Now that miasma of sanctimonious discrimination has wafted its way into the U.S. House. Later this week, the Committee on Education and the Workforce will mark-up H.R. 734, the supposed “Protection of Women and Girls in Sports Act of 2023.” It is a short bill, one that would sanction any recipient of federal education funding that “operates, sponsors, or facilitates athletic programs or activities to permit a person whose sex is male to participate in an athletic program or activity that is designated for women or girls.”

H.R. 734 may win over a majority of the Republican-controlled committee. It may even be voted on and approved by the full House. It will not become law, not with Democrats controlling the Senate and White House. But it is a marker placed down that this issue will not go away.

Proponents of these bills sometimes insist that they are narrow in scope and wide-reaching in their positive impact. Tell that to a drag queen walking to a gig in Nashville who may be stopped and fined under Tennessee’s new law. Tell that to the teacher fearful for their job should they call a teen by the correct pronouns. Tell that to the student being shunned for wanting to play baseball instead of softball. Tell that to the teenager forced to live with gender dysphoria even as the wrongness they feel inside eats away at them.

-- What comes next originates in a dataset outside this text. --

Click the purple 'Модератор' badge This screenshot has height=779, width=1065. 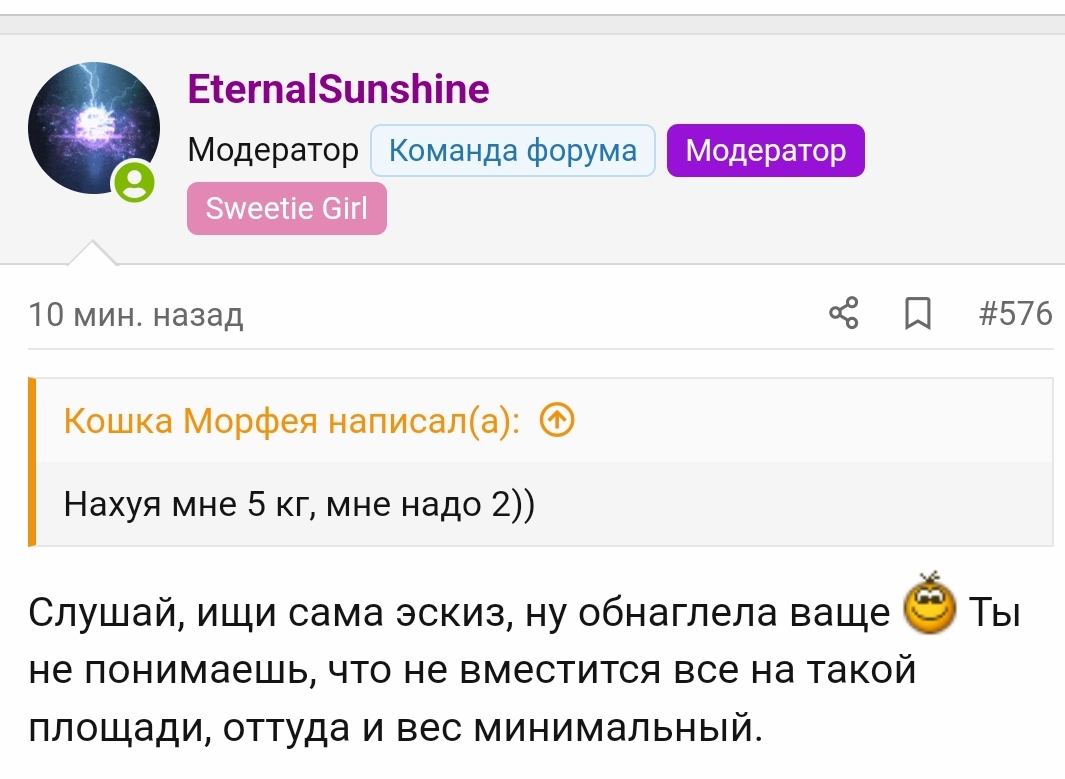(765, 151)
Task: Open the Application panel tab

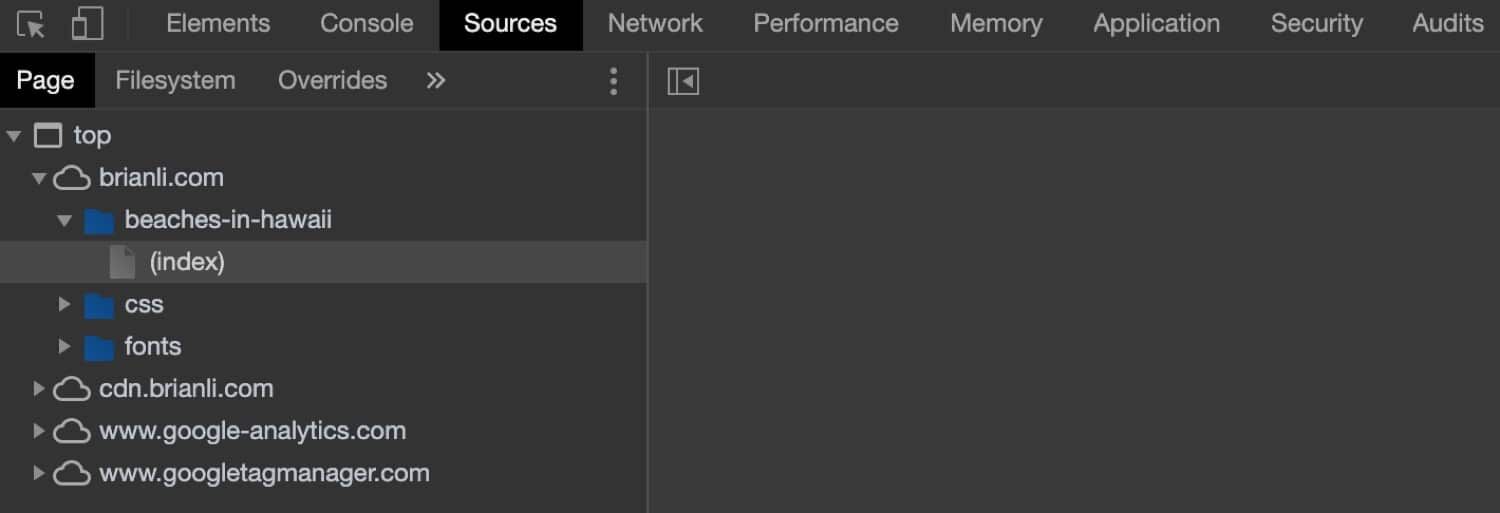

And tell that to the legislators who are already moving to the next phase of the anti-trans project. Lawmakers in at least five states have introduced bills that would limit, restrict or outright ban transition-related care for adults. Tennessee is debating a bill that would block any public funding from going toward insurance companies that cover such care. The Oklahoma House approved a bill last month that would prohibit insurance companies from covering any aspect of gender-affirming care, no matter how old the person.

Knowles’ CPAC speech made it crystal clear that the fight against trans rights has never been about protecting children or protecting women who play sports. It’s about no longer being “forced” to see transgender people living full and happy lives. The goal is legislating transgender people out of the public sphere, and there’s a fierce competition among Republicans to see who can best deliver on that goal.

The gap between the vanguard at CPAC and Republican lawmakers pushing anti-trans bills is shrinking. What were fringe issues are now front and center in the Republican Party. The number of bills that target trans people’s very existence is bound to increase as long as the Republicans who write them keep winning applause. It doesn’t matter few will likely become law. The ones that do will become a new baseline for those that come after to weave the hatred of trans people deeper and deeper into the fabric of American society.